Passage shown.
For $149, this Oakland Airport vending machine dispenses covid tests

Coronavirus testing appointments can still be hard to come by in many regions across the country and were especially challenging to get during the holidays in many cities. Although the testing system in the U.S. has worked out some of its initial wrinkles since the pandemic began in full force last spring, it’s still not a well-oiled machine. Wellness 4 Humanity, the company behind the testing kits in Oakland’s vending machines, is trying to make it easier to get a test no matter where you are.

The test results are not immediate — buyers will have to take the kit home, spit in a tube and then FedEx the kit back. For that reason, the company expects more people will use the tests after returning from travel to ensure they haven’t caught the disease, rather than as a prerequisite for flying.

The pandemic has so far largely proved to be a problem that defied tech’s constant push to solve things quickly. Apple and Google’s virus-tracking systems got off to a rocky start. Visions of tech-fueled pandemic solutions were touted in Silicon Valley, but largely fizzled. At the world’s largest technology show, nearly a year after the pandemic started, the most innovative products on offer were a sticker to track vital signs to detect covid-19 and futuristic masks.

The testing vending machines come months after the coronavirus began spreading across the country, though the company behind them has been working on testing since the spring. It’s still a necessary piece of the fight to slow the pandemic, scientists say, though the Atlantic’s Covid Tracking Project found the number of people getting tested has plateaued since a peak in mid-January.

Wellness 4 Humanity is betting that making tests more visible and accessible could help, even if it just makes a small dent. The company got its start in coronavirus testing about eight months ago when it started setting up physical testing sites in Houston. It expanded to corporate testing, including for the Atlanta Hawks basketball team, and now is hoping to make testing as easy as possible so much of the health-care system can focus elsewhere, said CEO and co-founder Lian Nguyen Pham.

“How do we help alleviate the front lines so they are most focused on vaccinations and the critically ill?” she said.

All machines carry a kit for a saliva PCR test, as well as a FedEx label so the kit can be sent overnight to a lab Wellness 4 Humanity works with. The company said results come to people’s phones within one to two days.

In Oakland, tests can be purchased directly from the machine. Wellness 4 Humanity also added a vending machine inside its office in Manhattan, which people can preorder online and pick up. The company will also ship tests to your home.

Exercises.
[1] Translate this sentence from the vending machine article into Spanish: "The company said results come to people’s phones within one to two days."
[2] According to the vending machine article, in which city did Wellness 4 Humanity first set up physical testing sites?
[3] Please write out the vending machine article from "All machines carry" to "to your home.".

Data extract.
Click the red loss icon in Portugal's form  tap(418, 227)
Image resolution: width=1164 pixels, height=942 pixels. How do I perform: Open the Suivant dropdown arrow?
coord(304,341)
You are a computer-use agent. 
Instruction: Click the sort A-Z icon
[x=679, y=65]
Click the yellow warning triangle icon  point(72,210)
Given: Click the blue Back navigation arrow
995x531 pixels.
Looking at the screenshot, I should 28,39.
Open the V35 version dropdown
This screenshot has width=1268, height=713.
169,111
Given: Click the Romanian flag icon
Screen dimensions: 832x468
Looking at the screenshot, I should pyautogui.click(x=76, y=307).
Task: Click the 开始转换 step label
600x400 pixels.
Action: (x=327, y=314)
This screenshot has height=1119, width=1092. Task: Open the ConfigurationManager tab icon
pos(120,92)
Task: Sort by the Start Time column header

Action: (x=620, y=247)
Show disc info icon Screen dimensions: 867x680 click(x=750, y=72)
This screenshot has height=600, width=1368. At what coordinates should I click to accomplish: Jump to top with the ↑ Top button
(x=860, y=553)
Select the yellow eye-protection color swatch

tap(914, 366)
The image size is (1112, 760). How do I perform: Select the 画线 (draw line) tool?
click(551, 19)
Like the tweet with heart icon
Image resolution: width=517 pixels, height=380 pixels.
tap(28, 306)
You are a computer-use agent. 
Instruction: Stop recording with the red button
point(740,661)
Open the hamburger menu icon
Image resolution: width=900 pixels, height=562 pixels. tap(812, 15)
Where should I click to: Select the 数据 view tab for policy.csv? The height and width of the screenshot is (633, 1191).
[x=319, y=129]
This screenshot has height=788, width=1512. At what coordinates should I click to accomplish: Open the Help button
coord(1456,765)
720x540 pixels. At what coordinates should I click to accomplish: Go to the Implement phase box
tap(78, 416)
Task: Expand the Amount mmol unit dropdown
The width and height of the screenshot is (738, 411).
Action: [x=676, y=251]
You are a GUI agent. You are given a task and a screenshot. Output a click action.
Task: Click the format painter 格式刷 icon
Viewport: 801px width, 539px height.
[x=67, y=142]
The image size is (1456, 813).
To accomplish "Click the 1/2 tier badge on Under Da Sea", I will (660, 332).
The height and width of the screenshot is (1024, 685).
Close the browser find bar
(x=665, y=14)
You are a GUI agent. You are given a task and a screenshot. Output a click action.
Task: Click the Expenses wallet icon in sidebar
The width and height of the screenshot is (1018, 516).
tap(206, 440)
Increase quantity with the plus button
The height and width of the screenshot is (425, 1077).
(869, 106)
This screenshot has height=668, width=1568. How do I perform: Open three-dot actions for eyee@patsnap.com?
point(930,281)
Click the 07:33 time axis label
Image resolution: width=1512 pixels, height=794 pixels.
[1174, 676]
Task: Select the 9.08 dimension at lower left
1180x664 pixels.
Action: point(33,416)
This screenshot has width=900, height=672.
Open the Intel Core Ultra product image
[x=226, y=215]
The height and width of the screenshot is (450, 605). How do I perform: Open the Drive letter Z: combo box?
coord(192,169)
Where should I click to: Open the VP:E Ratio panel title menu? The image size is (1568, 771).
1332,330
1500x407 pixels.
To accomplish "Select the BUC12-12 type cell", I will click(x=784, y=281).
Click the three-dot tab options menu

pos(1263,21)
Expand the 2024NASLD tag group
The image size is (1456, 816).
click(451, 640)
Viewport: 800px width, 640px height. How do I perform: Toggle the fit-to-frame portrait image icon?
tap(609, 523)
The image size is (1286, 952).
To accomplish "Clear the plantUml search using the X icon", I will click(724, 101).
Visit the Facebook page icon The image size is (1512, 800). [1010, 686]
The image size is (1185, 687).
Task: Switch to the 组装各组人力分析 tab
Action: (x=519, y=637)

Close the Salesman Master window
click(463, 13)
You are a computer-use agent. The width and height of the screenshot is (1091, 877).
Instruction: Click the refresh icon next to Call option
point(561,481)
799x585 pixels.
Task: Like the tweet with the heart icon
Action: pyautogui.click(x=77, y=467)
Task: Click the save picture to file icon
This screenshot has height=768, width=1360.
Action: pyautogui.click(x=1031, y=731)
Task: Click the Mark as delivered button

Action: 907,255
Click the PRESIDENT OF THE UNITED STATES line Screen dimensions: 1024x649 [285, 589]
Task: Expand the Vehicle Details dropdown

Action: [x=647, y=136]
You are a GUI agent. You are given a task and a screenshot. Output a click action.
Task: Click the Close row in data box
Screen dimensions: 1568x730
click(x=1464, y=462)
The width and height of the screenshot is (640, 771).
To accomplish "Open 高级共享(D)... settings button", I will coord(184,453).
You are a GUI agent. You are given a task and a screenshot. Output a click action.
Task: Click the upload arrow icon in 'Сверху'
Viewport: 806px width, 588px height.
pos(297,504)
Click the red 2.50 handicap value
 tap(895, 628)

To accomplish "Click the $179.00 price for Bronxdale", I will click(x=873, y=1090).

Solved problems.
[1] La empresa dijo que los resultados llegan a los teléfonos de las personas en un plazo de uno a dos días.

[2] Houston.

[3]
All machines carry a kit for a saliva PCR test, as well as a FedEx label so the kit can be sent overnight to a lab Wellness 4 Humanity works with. The company said results come to people’s phones within one to two days.

In Oakland, tests can be purchased directly from the machine. Wellness 4 Humanity also added a vending machine inside its office in Manhattan, which people can preorder online and pick up. The company will also ship tests to your home.